These docs are for v4.3. Click to read the latest docs for v4.5.

Security Analytics

Introduction

CoreStack provides managed vulnerability assessment scanning that automatically detects the highest severity vulnerabilities and misconfigurations for your cloud assets. The reports are powered by rich data transformation and data visualization layers to give you intelligent insights.

Report GroupReport NameReport Description
Vulnerability AnalyticsAWS Security VulnerabilitySecurity vulnerabilities fetched from native AWS services for your selected cloud accounts.
Vulnerability AnalyticsAzure Security VulnerabilitySecurity vulnerabilities fetched from native Azure services for your selected cloud accounts.
Threat AnalyticsAWS Security ThreatDetect and act on important security events.
Threat AnalyticsAzure Security ThreatDetect and act on important security events.

Vulnerability Trend

You can view historical data quickly and easily for any vulnerabilities in your AWS cloud resources.

In order to properly govern and get the most out of your cloud deployments, it’s crucial to have clear visibility into any vulnerabilities your cloud resources might have.

The vulnerability trend feature provided in CoreStack with help from 24.7ai allows you to analyze historical cloud data for vulnerabilities reported by the system (daily, weekly, and monthly). Additionally, you can also download the vulnerability data for reference.

📘

Note

This feature is only applicable to data from AWS.

Follow the below steps to learn how you can access and view analytics for vulnerability trends in CoreStack.

  1. In the CoreStack left navigation bar, Click Reports.

  1. Click Security.

  1. Click AWS.

  1. Click AWS Security Vulnerability.

  1. Click Trend. The vulnerability trends for day, week, and month time periods should appear.

  1. To track any active trends, select the Status drop-down menu near the top of the screen and then select Active.

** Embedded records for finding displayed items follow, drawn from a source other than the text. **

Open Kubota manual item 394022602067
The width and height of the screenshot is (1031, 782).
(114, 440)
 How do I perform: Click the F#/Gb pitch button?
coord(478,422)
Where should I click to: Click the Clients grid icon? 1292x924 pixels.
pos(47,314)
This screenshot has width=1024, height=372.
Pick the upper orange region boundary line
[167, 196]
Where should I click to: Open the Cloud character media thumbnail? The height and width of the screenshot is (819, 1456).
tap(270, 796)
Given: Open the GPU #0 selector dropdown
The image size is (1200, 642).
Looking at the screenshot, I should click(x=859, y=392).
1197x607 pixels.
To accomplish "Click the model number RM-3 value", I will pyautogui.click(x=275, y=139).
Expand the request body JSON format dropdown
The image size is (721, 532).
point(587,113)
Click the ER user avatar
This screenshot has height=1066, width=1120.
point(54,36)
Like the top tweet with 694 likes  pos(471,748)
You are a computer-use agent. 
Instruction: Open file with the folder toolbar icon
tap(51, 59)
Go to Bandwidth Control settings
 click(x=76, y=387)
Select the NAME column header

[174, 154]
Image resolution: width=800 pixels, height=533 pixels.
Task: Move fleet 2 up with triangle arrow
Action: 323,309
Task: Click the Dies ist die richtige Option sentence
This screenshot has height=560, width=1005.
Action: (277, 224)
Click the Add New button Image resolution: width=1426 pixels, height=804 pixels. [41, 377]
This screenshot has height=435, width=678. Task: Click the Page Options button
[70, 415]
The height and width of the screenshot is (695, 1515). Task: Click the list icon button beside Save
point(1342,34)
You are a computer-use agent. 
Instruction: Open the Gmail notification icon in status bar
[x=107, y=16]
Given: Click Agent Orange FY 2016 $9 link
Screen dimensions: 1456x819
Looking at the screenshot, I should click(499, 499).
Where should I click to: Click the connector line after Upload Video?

Azure Secure Score and Recommendations Report

The Azure Secure Score report performs an assessment on a user’s cloud account and provides a Secure Score report along with recommendations. The Secure Score ratings are calculated based on best practices followed across the industry. A maximum score of 100 is ideal, and any score below 100 means there are potential improvement factors to consider. Any score below 100 implies that there are security vulnerabilities, and so to improve the score it’s strongly advised that users follow the recommendations provided.

The Azure Secure Score Report can be accessed by navigating to the following places in CoreStack:

  • Reports > Operations > Azure > Operations Governance > Azure Cloud Assessment Report > Section 4.0
  • CoreStack External API Site > Report Section > Secure Score Mapping Report

For example, refer to the Security Score Report for the month of July and its Score Recommendation Details chart. The graph shown below shows a Secure Score of 20.5, which is extremely low. To improve the score, it’s important to act as per the Score Recommendation Details chart.

Score Recommendation Details

As per the Score Recommendation Details chart, the Unhealthy Resource Count needs to be minimized to increase the overall secure score. The Score Recommendation Details chart displays the following columns:

  • Display Name: This column lists best practices that needs to be followed.
  • Healthy Resource Count: This column displays the count of healthy resources – ideally, the count should be high.
  • Unhealthy Resource Count: This column displays the count of unhealthy resources – ideally, the count should be low.
  • Score Current: This column displays the current Secure Score.
  • Score Max: This column displays the maximum Secure Score available.
  • Potential Score Increase (Weight): This column displays the increase in score percentage that can be achieved by following best practices.